Joel on the other hand was more of a quality man. He had mantras. Theories. “Thou shalt not tamp” and “Aluminum is bad.” The coffeemaker has to be stainless steel. Otherwise all you can taste is aluminum. And you have to heat it up over the stove too. “Look—you can’t fill the reservoir above the nipple.” Obviously the beans have to be fresh and freshly ground. You don’t actually have to go to a certain little village in Costa Rica and buy them direct from the grower, as Joel had, but clearly it helps.
We were chez Lee, so Joel had brought his own grinder. Lee had respect for the craftsman. For no reason, Joel and I were debating how bad David Baldacci was (morally and aesthetically) for ripping off Reacher in his Puller series. Puller is a military policeman; he is very big; he head butts people; and he is called Puller. No wonder Reacher takes pleasure in breaking the arms of a character called Baldacci in Never Go Back.

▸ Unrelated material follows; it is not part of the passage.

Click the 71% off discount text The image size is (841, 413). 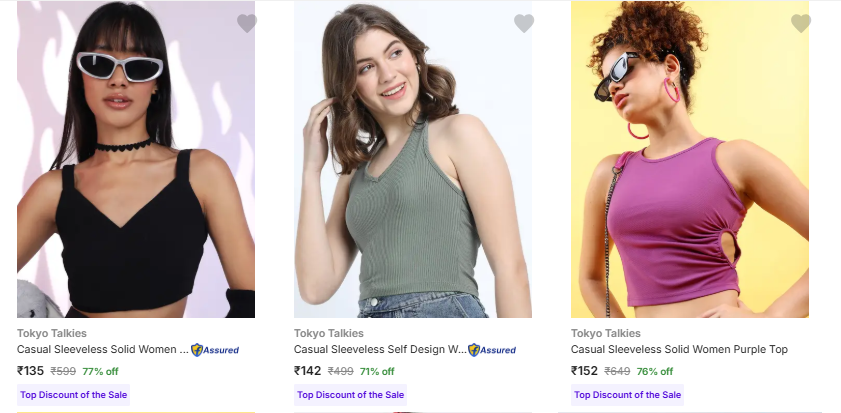[x=377, y=372]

“You know he has a subtle critique of Reacher in one of his books,” I said.
“HE has a critique of ME?” says Lee. “That’s a laugh.”
“I think Puller tends to steer clear of coffee. More of a tea guy. Herbal, jasmine, whatever. He’s lining up to pull the trigger and says if he had
been drinking pots of coffee—Jack Reacher–style—then he would be too jittery and wired to make a decent job of the shot. His trigger finger would be all over the place.”
“Bastard!” said Lee. “He ripped that off too! In One Shot I have a scene in which a guy is being called upon to make a shot but is worried that he has drunk too much coffee to keep the gun steady.”
—
They both had mugs bearing the legend THINK COFFEE. Which I had given them, by way of recognition for their services to the bean. Well, it was almost Christmas. You could see the lights of the Upper East Side, on the far side of Central Park, through the windows, glimmering like stars light-years away across the interstellar vacuum. We ended up talking about the war, mostly, while we drank our coffee, savored it, tested it. Any war. Lee grew up wondering how he would have behaved in a war environment. He was too young for the Second World War. And then Harold Wilson (the prime minister of the era) kept Britain out of Vietnam. “Lyndon Johnson was the most persuasive American president ever,” said Lee. “And Britain was still in hock to the U.S. It was a miracle he managed to keep us out of it.”
Joel’s father was a real war hero. He was in Italy in ’43–44. He and a bunch of his comrades were holed up in some farmhouse. Joel senior went out collecting eggs from the chickens. The chickens started clucking. And suddenly they were surrounded by German tanks. Blasted the bejeezus out of that little old farmhouse. When the smoke cleared, Joel’s dad was the last man standing. He saved a comrade who had had his leg blown off by using his own belt as a tourniquet. Then carrying him several miles to safety. They met up again decades later and the first thing Joel’s father said was, “Hey, where’s my belt?” The guy was a well-heeled jeweler by this time and paid for the trip.
Joel had a distinguished Vietnam career, mainly protesting as one of the leaders of the antiwar student movement, organizing sit-ins and strikes at Columbia.